# START OF INFORMATION PROVIDED
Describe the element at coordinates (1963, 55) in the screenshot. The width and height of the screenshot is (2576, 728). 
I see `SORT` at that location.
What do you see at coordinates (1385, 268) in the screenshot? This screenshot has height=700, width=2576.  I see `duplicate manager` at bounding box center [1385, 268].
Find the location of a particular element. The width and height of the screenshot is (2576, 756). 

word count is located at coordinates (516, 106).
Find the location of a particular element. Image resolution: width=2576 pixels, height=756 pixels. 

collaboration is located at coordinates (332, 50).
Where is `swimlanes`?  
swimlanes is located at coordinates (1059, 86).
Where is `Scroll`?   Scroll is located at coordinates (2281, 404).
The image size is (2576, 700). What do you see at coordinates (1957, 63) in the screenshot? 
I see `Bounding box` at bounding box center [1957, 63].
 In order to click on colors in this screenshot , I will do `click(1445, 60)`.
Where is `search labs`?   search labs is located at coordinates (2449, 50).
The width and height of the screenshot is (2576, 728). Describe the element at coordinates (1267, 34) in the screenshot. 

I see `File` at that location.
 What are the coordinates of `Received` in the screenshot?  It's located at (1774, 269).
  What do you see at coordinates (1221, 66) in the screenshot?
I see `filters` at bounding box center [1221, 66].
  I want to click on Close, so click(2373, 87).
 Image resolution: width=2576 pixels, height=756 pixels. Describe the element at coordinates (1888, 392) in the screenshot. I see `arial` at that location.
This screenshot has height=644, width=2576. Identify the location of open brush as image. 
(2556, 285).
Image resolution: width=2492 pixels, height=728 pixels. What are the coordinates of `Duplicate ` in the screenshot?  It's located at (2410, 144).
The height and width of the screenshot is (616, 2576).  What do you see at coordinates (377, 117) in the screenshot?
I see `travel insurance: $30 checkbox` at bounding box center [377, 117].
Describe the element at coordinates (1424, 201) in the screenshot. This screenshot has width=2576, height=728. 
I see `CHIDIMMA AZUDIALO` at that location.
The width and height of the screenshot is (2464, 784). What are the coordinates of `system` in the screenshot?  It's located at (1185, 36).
# END OF INFORMATION PROVIDED
WHAT YOU WILL DO: Starting with the first line of the rows and going on through the line with "coordinates (2281, 404).", swap "particular" for "specific" and leave everything else unchanged. Give back only those lines.

REPLY TO THE TASK:
Describe the element at coordinates (1963, 55) in the screenshot. The width and height of the screenshot is (2576, 728). 
I see `SORT` at that location.
What do you see at coordinates (1385, 268) in the screenshot? This screenshot has height=700, width=2576.  I see `duplicate manager` at bounding box center [1385, 268].
Find the location of a specific element. The width and height of the screenshot is (2576, 756). 

word count is located at coordinates (516, 106).
Find the location of a specific element. Image resolution: width=2576 pixels, height=756 pixels. 

collaboration is located at coordinates (332, 50).
Where is `swimlanes`?  
swimlanes is located at coordinates (1059, 86).
Where is `Scroll`?   Scroll is located at coordinates (2281, 404).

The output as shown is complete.